In the material below, change every "icon" to "symbol" and write all the lines out again with nothing else altered. Leave the pictures out.

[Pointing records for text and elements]
■ ■ ■ ■

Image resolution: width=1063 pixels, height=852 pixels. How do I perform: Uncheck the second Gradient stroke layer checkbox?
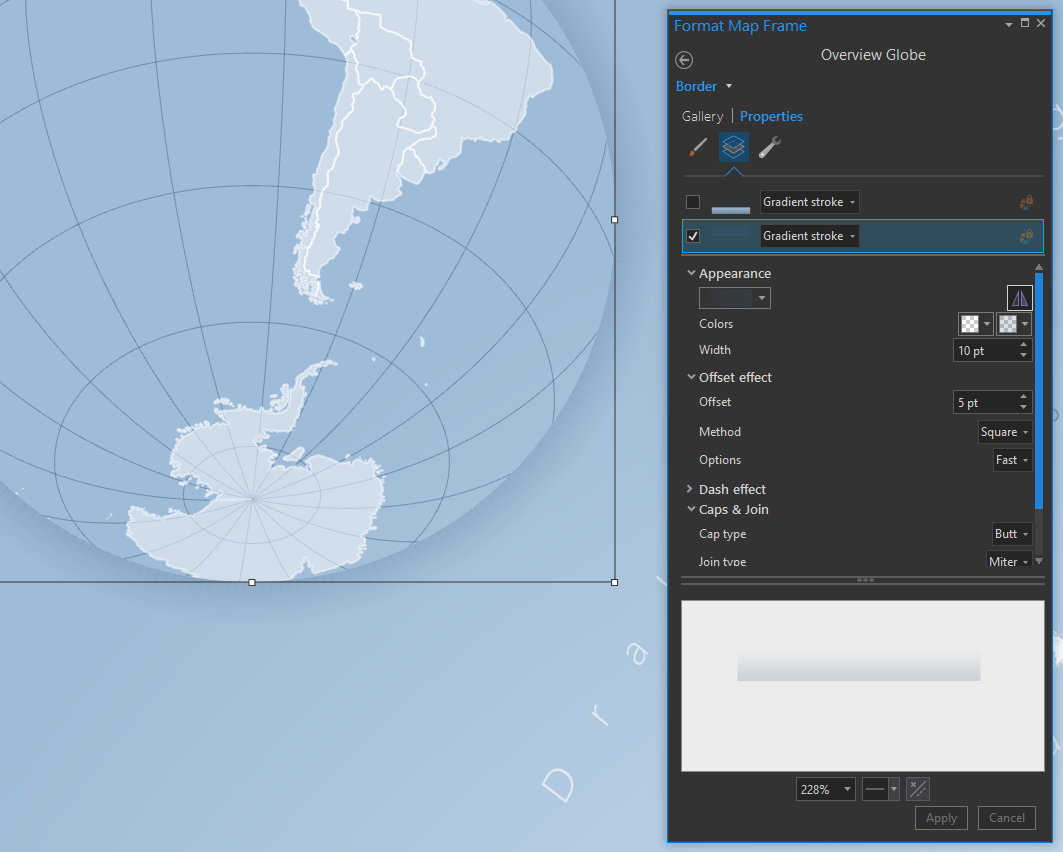point(693,236)
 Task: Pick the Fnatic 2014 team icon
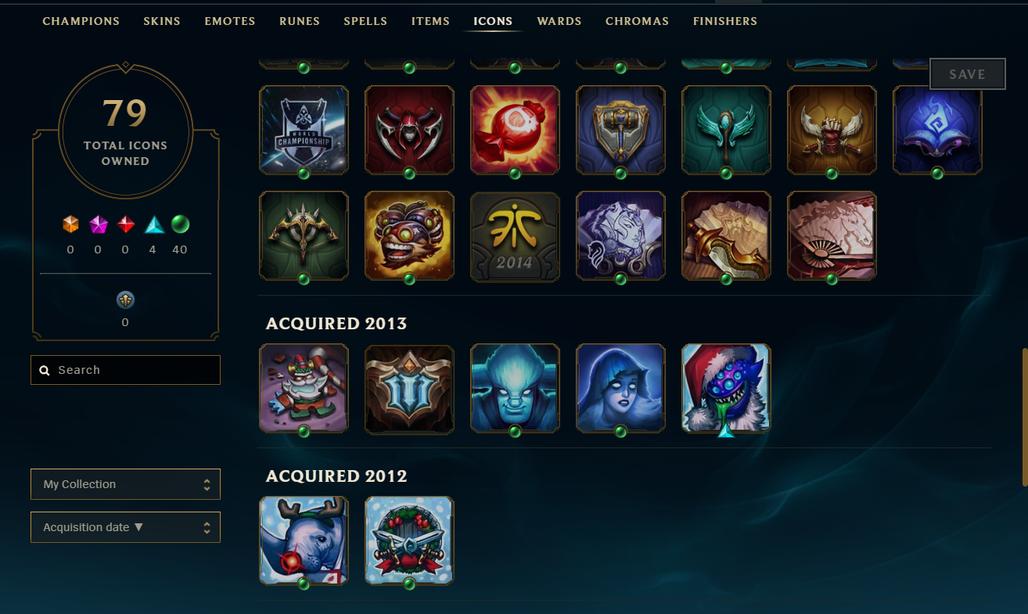tap(515, 236)
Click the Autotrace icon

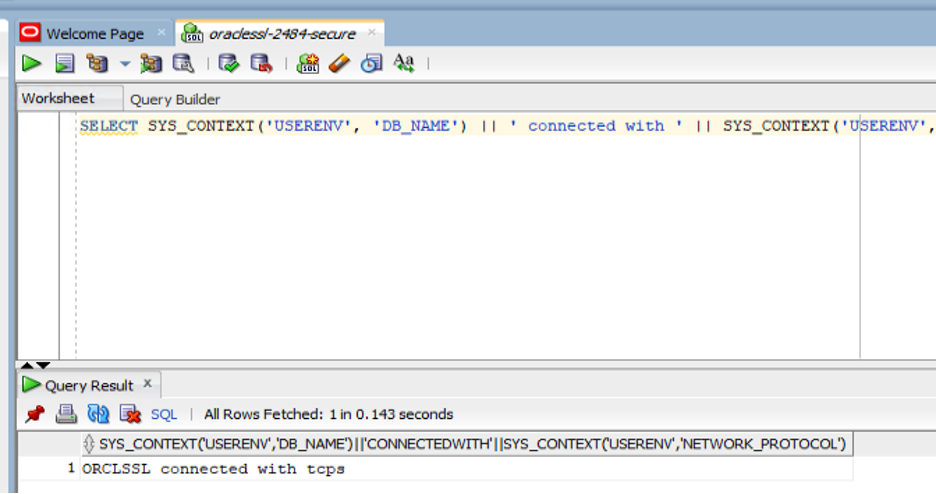[x=151, y=64]
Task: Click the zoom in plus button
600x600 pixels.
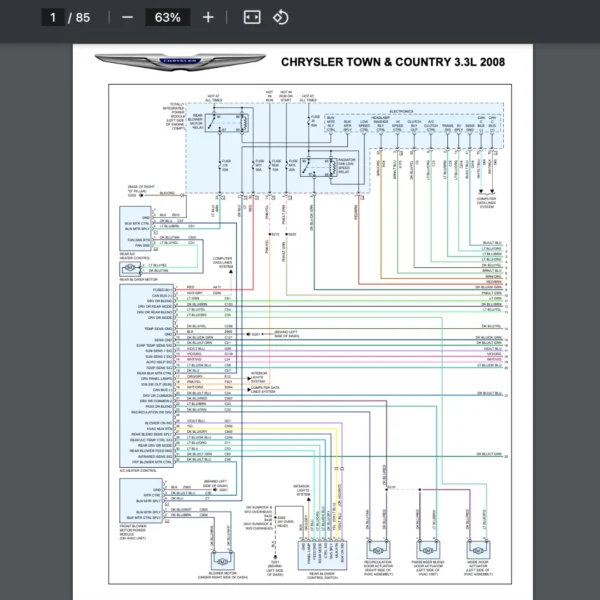Action: point(208,17)
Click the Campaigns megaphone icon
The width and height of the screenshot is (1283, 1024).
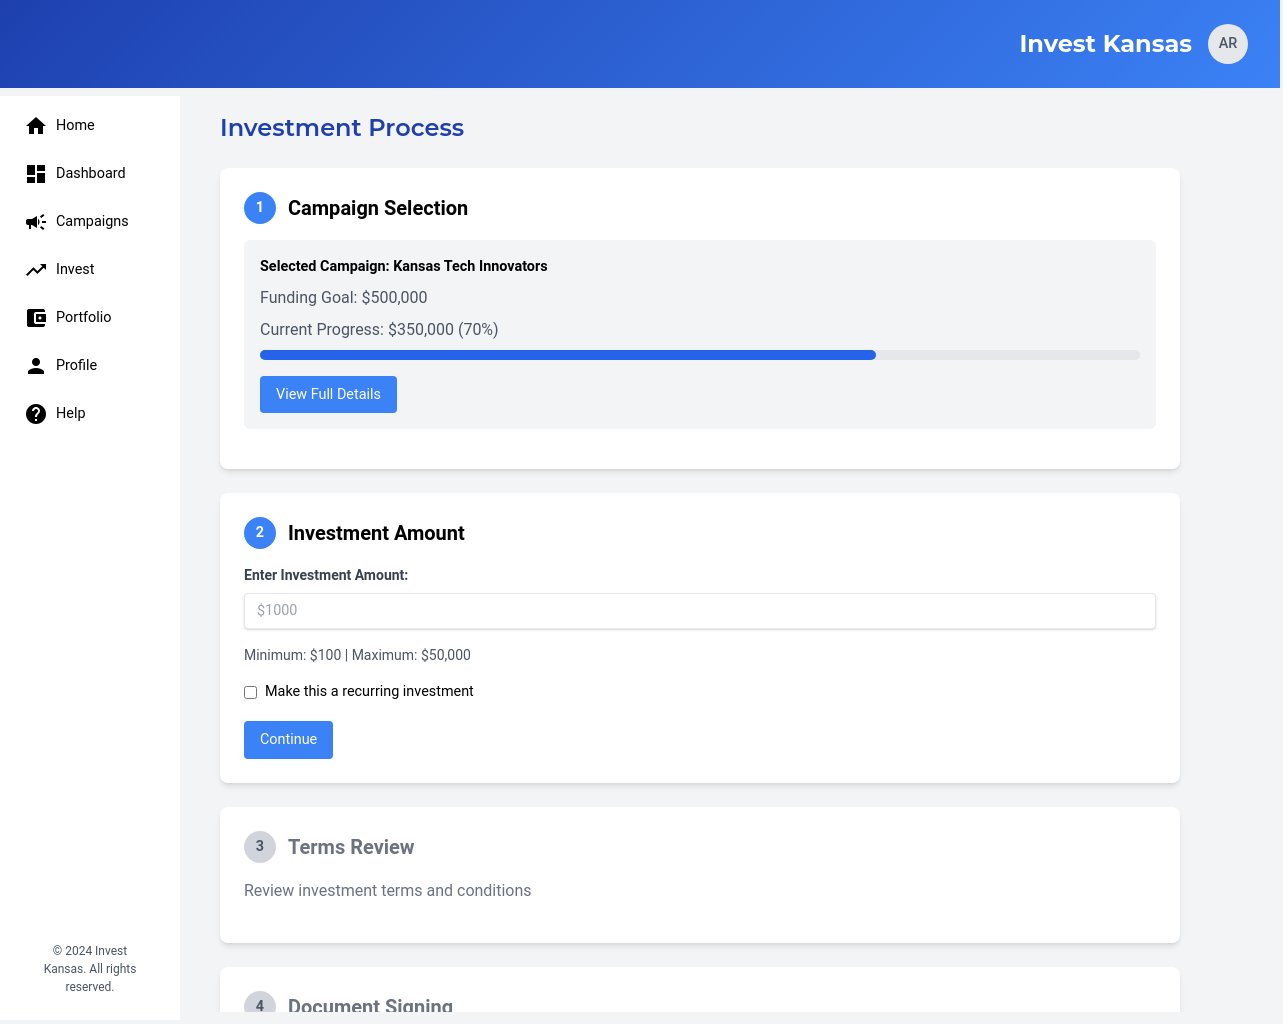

■ ■ ■ ■

> **Exercise output**:
Image resolution: width=1063 pixels, height=852 pixels. How do I perform: Uncheck the second Gradient stroke layer checkbox?
point(693,236)
 Task: Pick the Fnatic 2014 team symbol
tap(515, 236)
Click the Autotrace symbol

[x=151, y=64]
Task: Click the zoom in plus button
600x600 pixels.
Action: point(208,17)
Click the Campaigns megaphone symbol
The width and height of the screenshot is (1283, 1024).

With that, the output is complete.